Start Supplied material

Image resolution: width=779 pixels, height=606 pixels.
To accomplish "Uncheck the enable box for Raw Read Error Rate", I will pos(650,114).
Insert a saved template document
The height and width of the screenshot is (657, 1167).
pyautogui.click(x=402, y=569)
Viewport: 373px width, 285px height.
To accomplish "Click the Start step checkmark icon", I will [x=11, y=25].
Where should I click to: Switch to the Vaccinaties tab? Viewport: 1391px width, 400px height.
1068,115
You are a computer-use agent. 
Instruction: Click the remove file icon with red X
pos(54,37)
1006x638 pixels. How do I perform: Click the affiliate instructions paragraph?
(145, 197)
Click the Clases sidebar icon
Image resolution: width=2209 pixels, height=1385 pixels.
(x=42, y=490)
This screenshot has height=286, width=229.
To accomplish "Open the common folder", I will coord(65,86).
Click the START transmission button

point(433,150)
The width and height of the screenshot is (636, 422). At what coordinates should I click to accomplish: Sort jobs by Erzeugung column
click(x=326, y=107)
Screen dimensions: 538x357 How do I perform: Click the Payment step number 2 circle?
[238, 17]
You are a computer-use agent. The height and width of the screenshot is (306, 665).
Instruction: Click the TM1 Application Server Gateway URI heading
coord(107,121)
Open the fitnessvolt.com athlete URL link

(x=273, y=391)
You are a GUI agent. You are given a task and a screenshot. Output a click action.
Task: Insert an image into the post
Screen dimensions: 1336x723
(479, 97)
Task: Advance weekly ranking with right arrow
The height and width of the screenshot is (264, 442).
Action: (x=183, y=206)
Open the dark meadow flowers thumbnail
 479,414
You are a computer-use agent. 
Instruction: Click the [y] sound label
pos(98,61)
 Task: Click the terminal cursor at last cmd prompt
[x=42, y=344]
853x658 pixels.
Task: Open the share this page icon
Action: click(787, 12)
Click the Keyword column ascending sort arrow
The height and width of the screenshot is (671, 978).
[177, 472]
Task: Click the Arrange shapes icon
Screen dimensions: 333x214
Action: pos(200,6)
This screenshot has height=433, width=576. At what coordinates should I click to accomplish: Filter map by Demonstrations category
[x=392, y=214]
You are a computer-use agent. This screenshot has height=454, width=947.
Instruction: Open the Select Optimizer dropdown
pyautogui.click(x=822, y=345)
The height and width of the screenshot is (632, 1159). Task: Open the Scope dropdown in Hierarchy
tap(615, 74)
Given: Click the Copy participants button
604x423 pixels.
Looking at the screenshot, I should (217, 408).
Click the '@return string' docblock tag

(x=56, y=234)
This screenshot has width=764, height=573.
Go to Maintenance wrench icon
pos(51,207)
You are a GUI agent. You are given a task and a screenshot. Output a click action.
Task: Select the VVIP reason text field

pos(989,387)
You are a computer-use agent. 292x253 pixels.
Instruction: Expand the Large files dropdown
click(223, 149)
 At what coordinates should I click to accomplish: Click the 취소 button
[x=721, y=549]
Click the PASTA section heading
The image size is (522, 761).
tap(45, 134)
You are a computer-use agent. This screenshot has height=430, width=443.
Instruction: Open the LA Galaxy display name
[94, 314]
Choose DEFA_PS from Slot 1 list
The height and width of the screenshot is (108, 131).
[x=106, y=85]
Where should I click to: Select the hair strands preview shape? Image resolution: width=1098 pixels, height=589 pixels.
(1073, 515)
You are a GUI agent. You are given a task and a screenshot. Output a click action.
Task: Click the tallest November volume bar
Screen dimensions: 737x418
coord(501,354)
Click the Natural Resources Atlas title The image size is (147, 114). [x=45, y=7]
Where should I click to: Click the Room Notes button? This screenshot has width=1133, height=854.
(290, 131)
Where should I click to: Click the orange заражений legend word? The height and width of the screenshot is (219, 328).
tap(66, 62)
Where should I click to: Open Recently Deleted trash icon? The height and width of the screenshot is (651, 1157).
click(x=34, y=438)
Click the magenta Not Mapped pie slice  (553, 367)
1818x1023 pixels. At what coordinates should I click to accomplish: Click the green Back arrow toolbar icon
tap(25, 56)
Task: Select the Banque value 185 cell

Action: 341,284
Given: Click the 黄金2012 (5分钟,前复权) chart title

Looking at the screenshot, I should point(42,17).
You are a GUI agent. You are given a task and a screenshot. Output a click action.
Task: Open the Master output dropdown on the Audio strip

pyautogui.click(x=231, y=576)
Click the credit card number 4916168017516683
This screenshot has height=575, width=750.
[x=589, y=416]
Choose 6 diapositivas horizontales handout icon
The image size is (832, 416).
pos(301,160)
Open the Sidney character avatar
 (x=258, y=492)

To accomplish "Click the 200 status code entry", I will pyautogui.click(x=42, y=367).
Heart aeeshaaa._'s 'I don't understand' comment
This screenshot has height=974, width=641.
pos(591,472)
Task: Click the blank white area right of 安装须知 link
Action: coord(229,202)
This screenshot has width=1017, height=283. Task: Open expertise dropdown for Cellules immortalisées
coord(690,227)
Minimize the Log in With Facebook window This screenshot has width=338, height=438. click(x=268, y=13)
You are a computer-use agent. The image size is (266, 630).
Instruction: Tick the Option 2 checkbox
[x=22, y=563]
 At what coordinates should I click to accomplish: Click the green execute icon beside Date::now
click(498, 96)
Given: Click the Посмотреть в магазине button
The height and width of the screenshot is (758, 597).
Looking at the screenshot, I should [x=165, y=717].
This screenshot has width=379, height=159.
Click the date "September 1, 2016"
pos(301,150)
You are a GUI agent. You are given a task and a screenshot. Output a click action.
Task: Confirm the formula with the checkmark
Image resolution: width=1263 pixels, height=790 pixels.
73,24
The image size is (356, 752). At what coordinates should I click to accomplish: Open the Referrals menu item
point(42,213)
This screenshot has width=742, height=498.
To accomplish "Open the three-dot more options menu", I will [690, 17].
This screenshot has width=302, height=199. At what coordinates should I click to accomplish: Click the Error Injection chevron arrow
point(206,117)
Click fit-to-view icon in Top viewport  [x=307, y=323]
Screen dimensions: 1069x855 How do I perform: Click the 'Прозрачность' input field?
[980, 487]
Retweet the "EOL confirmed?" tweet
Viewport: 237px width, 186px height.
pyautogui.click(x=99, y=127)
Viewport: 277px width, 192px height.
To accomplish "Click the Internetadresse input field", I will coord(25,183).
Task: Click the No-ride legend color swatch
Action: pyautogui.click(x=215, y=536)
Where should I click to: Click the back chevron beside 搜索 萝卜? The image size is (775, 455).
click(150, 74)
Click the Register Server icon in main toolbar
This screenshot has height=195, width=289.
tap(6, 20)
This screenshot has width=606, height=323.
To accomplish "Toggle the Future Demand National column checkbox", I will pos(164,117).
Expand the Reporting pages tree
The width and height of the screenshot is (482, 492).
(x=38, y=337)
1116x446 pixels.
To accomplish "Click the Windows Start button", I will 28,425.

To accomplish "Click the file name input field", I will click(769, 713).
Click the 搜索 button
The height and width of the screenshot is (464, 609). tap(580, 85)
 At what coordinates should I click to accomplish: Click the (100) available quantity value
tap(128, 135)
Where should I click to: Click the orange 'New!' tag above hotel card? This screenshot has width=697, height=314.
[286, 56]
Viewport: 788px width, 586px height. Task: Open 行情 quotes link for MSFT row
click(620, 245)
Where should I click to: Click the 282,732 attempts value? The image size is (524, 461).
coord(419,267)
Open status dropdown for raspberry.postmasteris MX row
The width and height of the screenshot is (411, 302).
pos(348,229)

End Supplied material

- Given problem: Rewrite all of the material above, changing "common folder" to "shared folder" and leaving everything else as it is.

- Correct answer:
Image resolution: width=779 pixels, height=606 pixels.
To accomplish "Uncheck the enable box for Raw Read Error Rate", I will pos(650,114).
Insert a saved template document
The height and width of the screenshot is (657, 1167).
pyautogui.click(x=402, y=569)
Viewport: 373px width, 285px height.
To accomplish "Click the Start step checkmark icon", I will [x=11, y=25].
Where should I click to: Switch to the Vaccinaties tab? Viewport: 1391px width, 400px height.
1068,115
You are a computer-use agent. 
Instruction: Click the remove file icon with red X
pos(54,37)
1006x638 pixels. How do I perform: Click the affiliate instructions paragraph?
(145, 197)
Click the Clases sidebar icon
Image resolution: width=2209 pixels, height=1385 pixels.
(x=42, y=490)
This screenshot has height=286, width=229.
To accomplish "Open the shared folder", I will coord(65,86).
Click the START transmission button

point(433,150)
The width and height of the screenshot is (636, 422). At what coordinates should I click to accomplish: Sort jobs by Erzeugung column
click(x=326, y=107)
Screen dimensions: 538x357 How do I perform: Click the Payment step number 2 circle?
[238, 17]
You are a computer-use agent. The height and width of the screenshot is (306, 665).
Instruction: Click the TM1 Application Server Gateway URI heading
coord(107,121)
Open the fitnessvolt.com athlete URL link

(x=273, y=391)
You are a GUI agent. You are given a task and a screenshot. Output a click action.
Task: Insert an image into the post
Screen dimensions: 1336x723
(479, 97)
Task: Advance weekly ranking with right arrow
The height and width of the screenshot is (264, 442).
Action: (x=183, y=206)
Open the dark meadow flowers thumbnail
 479,414
You are a computer-use agent. 
Instruction: Click the [y] sound label
pos(98,61)
 Task: Click the terminal cursor at last cmd prompt
[x=42, y=344]
853x658 pixels.
Task: Open the share this page icon
Action: click(787, 12)
Click the Keyword column ascending sort arrow
The height and width of the screenshot is (671, 978).
[177, 472]
Task: Click the Arrange shapes icon
Screen dimensions: 333x214
Action: pos(200,6)
This screenshot has height=433, width=576. At what coordinates should I click to accomplish: Filter map by Demonstrations category
[x=392, y=214]
You are a computer-use agent. This screenshot has height=454, width=947.
Instruction: Open the Select Optimizer dropdown
pyautogui.click(x=822, y=345)
The height and width of the screenshot is (632, 1159). Task: Open the Scope dropdown in Hierarchy
tap(615, 74)
Given: Click the Copy participants button
604x423 pixels.
Looking at the screenshot, I should (217, 408).
Click the '@return string' docblock tag

(x=56, y=234)
This screenshot has width=764, height=573.
Go to Maintenance wrench icon
pos(51,207)
You are a GUI agent. You are given a task and a screenshot. Output a click action.
Task: Select the VVIP reason text field

pos(989,387)
You are a computer-use agent. 292x253 pixels.
Instruction: Expand the Large files dropdown
click(223, 149)
 At what coordinates should I click to accomplish: Click the 취소 button
[x=721, y=549]
Click the PASTA section heading
The image size is (522, 761).
tap(45, 134)
You are a computer-use agent. This screenshot has height=430, width=443.
Instruction: Open the LA Galaxy display name
[94, 314]
Choose DEFA_PS from Slot 1 list
The height and width of the screenshot is (108, 131).
[x=106, y=85]
Where should I click to: Select the hair strands preview shape? Image resolution: width=1098 pixels, height=589 pixels.
(1073, 515)
You are a GUI agent. You are given a task and a screenshot. Output a click action.
Task: Click the tallest November volume bar
Screen dimensions: 737x418
coord(501,354)
Click the Natural Resources Atlas title The image size is (147, 114). [x=45, y=7]
Where should I click to: Click the Room Notes button? This screenshot has width=1133, height=854.
(290, 131)
Where should I click to: Click the orange заражений legend word? The height and width of the screenshot is (219, 328).
tap(66, 62)
Where should I click to: Open Recently Deleted trash icon? The height and width of the screenshot is (651, 1157).
click(x=34, y=438)
Click the magenta Not Mapped pie slice  (553, 367)
1818x1023 pixels. At what coordinates should I click to accomplish: Click the green Back arrow toolbar icon
tap(25, 56)
Task: Select the Banque value 185 cell

Action: 341,284
Given: Click the 黄金2012 (5分钟,前复权) chart title

Looking at the screenshot, I should point(42,17).
You are a GUI agent. You are given a task and a screenshot. Output a click action.
Task: Open the Master output dropdown on the Audio strip

pyautogui.click(x=231, y=576)
Click the credit card number 4916168017516683
This screenshot has height=575, width=750.
[x=589, y=416]
Choose 6 diapositivas horizontales handout icon
The image size is (832, 416).
pos(301,160)
Open the Sidney character avatar
 (x=258, y=492)

To accomplish "Click the 200 status code entry", I will pyautogui.click(x=42, y=367).
Heart aeeshaaa._'s 'I don't understand' comment
This screenshot has height=974, width=641.
pos(591,472)
Task: Click the blank white area right of 安装须知 link
Action: coord(229,202)
This screenshot has width=1017, height=283. Task: Open expertise dropdown for Cellules immortalisées
coord(690,227)
Minimize the Log in With Facebook window This screenshot has width=338, height=438. click(x=268, y=13)
You are a computer-use agent. The image size is (266, 630).
Instruction: Tick the Option 2 checkbox
[x=22, y=563]
 At what coordinates should I click to accomplish: Click the green execute icon beside Date::now
click(498, 96)
Given: Click the Посмотреть в магазине button
The height and width of the screenshot is (758, 597).
Looking at the screenshot, I should [x=165, y=717].
This screenshot has width=379, height=159.
Click the date "September 1, 2016"
pos(301,150)
You are a GUI agent. You are given a task and a screenshot. Output a click action.
Task: Confirm the formula with the checkmark
Image resolution: width=1263 pixels, height=790 pixels.
73,24
The image size is (356, 752). At what coordinates should I click to accomplish: Open the Referrals menu item
point(42,213)
This screenshot has width=742, height=498.
To accomplish "Open the three-dot more options menu", I will [690, 17].
This screenshot has width=302, height=199. At what coordinates should I click to accomplish: Click the Error Injection chevron arrow
point(206,117)
Click fit-to-view icon in Top viewport  [x=307, y=323]
Screen dimensions: 1069x855 How do I perform: Click the 'Прозрачность' input field?
[980, 487]
Retweet the "EOL confirmed?" tweet
Viewport: 237px width, 186px height.
pyautogui.click(x=99, y=127)
Viewport: 277px width, 192px height.
To accomplish "Click the Internetadresse input field", I will coord(25,183).
Task: Click the No-ride legend color swatch
Action: pyautogui.click(x=215, y=536)
Where should I click to: Click the back chevron beside 搜索 萝卜? The image size is (775, 455).
click(150, 74)
Click the Register Server icon in main toolbar
This screenshot has height=195, width=289.
tap(6, 20)
This screenshot has width=606, height=323.
To accomplish "Toggle the Future Demand National column checkbox", I will pos(164,117).
Expand the Reporting pages tree
The width and height of the screenshot is (482, 492).
(x=38, y=337)
1116x446 pixels.
To accomplish "Click the Windows Start button", I will 28,425.

To accomplish "Click the file name input field", I will click(769, 713).
Click the 搜索 button
The height and width of the screenshot is (464, 609). tap(580, 85)
 At what coordinates should I click to accomplish: Click the (100) available quantity value
tap(128, 135)
Where should I click to: Click the orange 'New!' tag above hotel card? This screenshot has width=697, height=314.
[286, 56]
Viewport: 788px width, 586px height. Task: Open 行情 quotes link for MSFT row
click(620, 245)
Where should I click to: Click the 282,732 attempts value? The image size is (524, 461).
coord(419,267)
Open status dropdown for raspberry.postmasteris MX row
The width and height of the screenshot is (411, 302).
pos(348,229)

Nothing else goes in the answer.